Dengan semua tragedi yang menimpa umat Islam, selayaknya kita memahami kembali sabda Rasulullah saw., ”Imam (Khalifah) adalah perisai; kaum Muslim diperangi (oleh musuh) di belakangnya dan dilindungi oleh dirinya.” (HR Muslim).
Sabda Rasulullah saw. menunjukkan pentingnya keberadaan penguasa yang menjadi pelindung umat. Inilah yang dipahami oleh para khalifah pada masa lalu. Salah satunya adalah Khalifah al-Mu’tashim Billah dari Kekhilafahan Abasiyyah. Ia benar-benar mengamalkan Hadis Rasulullah saw. tersebut.

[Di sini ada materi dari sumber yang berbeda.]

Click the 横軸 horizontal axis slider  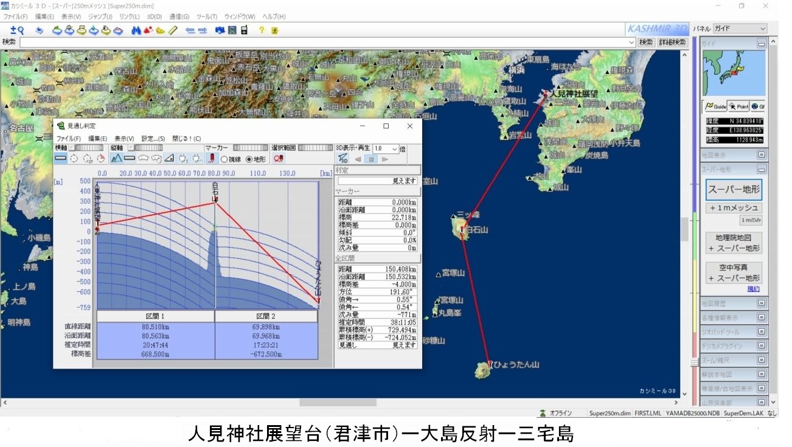pyautogui.click(x=89, y=148)
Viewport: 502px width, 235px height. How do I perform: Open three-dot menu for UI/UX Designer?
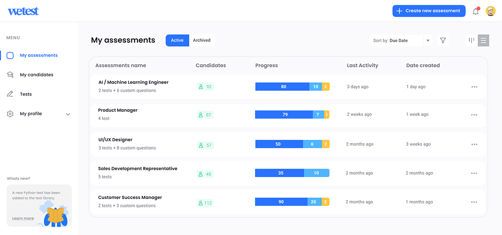click(x=474, y=145)
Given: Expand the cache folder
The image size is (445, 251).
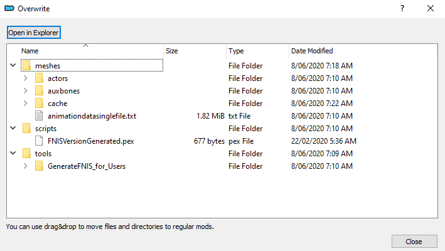Looking at the screenshot, I should pyautogui.click(x=26, y=104).
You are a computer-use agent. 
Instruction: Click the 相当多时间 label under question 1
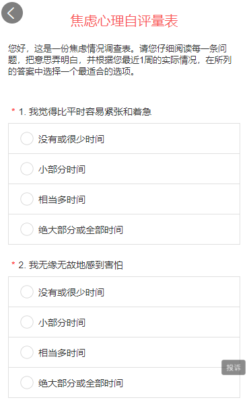click(x=62, y=200)
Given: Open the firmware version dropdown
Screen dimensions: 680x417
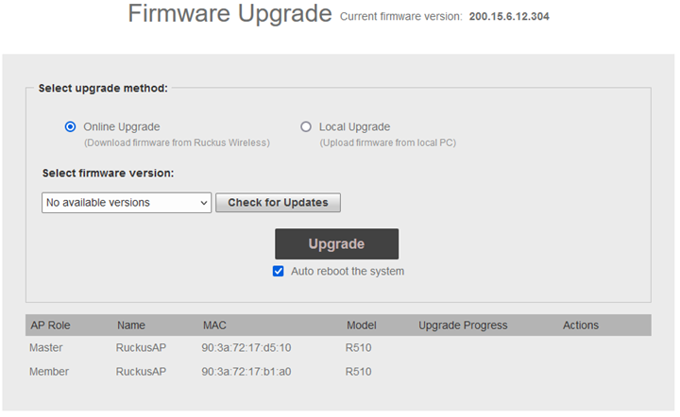Looking at the screenshot, I should click(127, 202).
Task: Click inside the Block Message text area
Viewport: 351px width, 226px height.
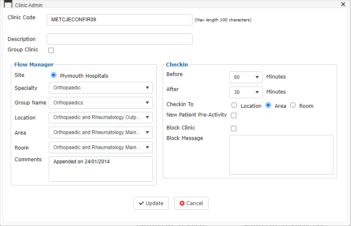Action: pyautogui.click(x=281, y=155)
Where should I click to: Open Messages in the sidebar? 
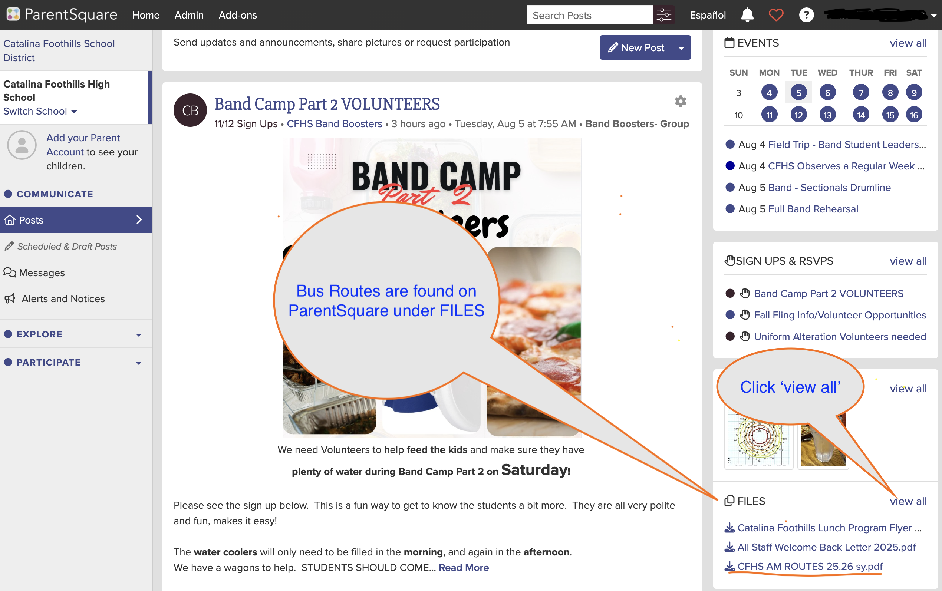[34, 272]
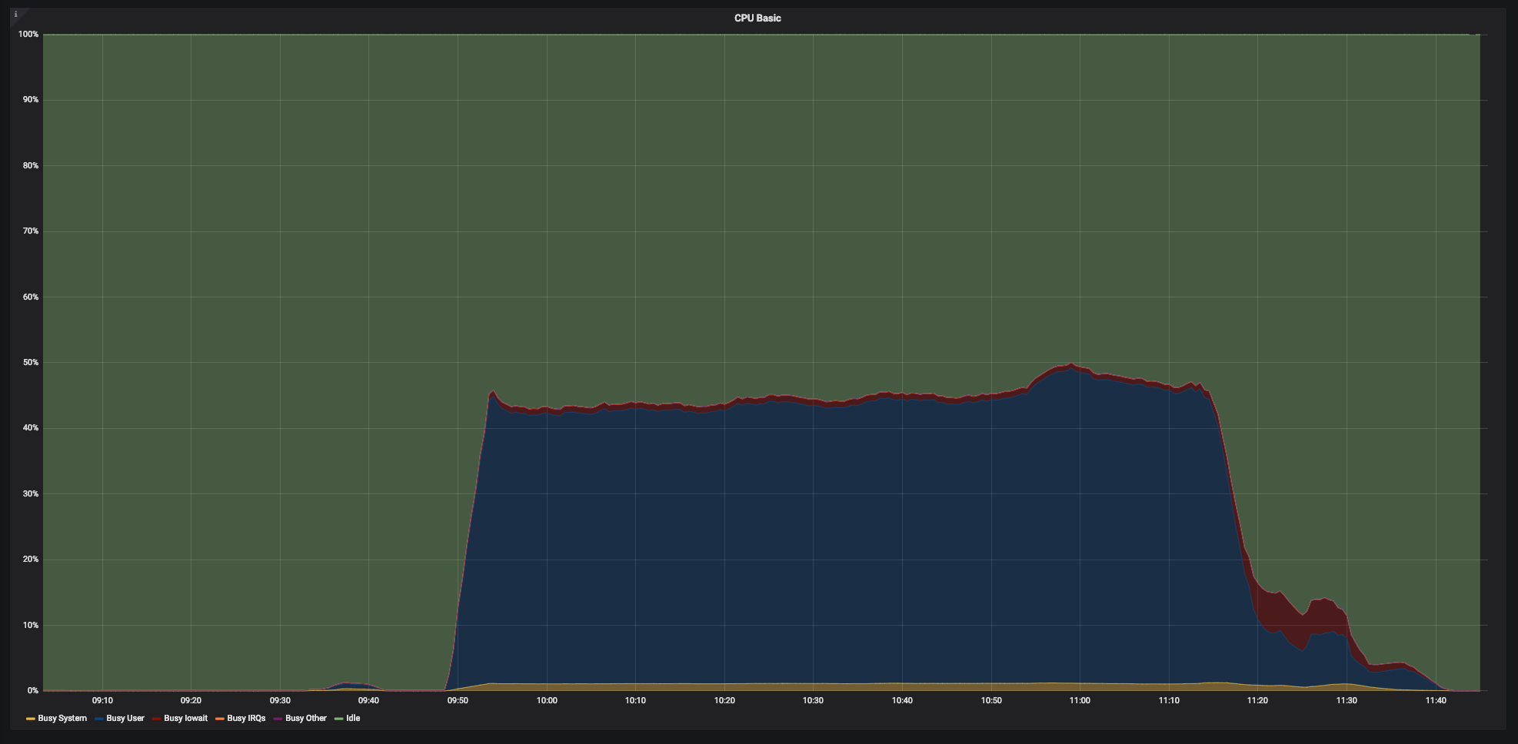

Ia benar-benar menjadi ”junnah” (perisai) bagi rakyatnya.
Menurut Ibn Khalikan dan Ibn al-Atsir, kisahnya bermula saat terjadi penawanan dan penistaan oleh seorang kafir Romawi terhadap seorang wanita Muslimah nan mulia keturunan Fathimah ra. Kabar itu sampai ke telinga Khalifah al-Mu’tashim Billah. Mendengar kabar tersebut, tanpa menunda-nunda, Khalifah segera bergerak. Ia segera mengerahkan bahkan memimpin sendiri puluhan ribu pasukan menuju Kota Amuriyah. Jumlah pasukan sebanyak itu dikerahkan hanya untuk membela kehormatan wanita Muslimah mulia yang telah dinodai oleh seorang kafir Romawi tersebut.
Singkat cerita. Kota tersebut berhasil ditaklukkan. Tidak kurang dari 30 ribuan tentara Romawi tewas. Sebanyak 30 ribuan lainnya berhasil ditawan. Wanita Muslimah itu akhirnya bisa dibebaskan (Lihat: Ibn Khalikan, Wafayât al-A’yân, 2/149); Ibn al-Atsir, Al-Kâmil fî at-Târîkh, 6/36).
Kisah heroik ini sangat kontras dengan situasi para penguasa Arab dan Muslim saat ini. Tak satu pun dari mereka yang berani menggerakkan pasukannya untuk melindungi umat Islam. Khususnya kaum Muslim Palestina saat ini. Mereka memilih diam atau bersikap pengecut. Tak mau menjadi ”lelaki sejati” meski cuma sehari saja.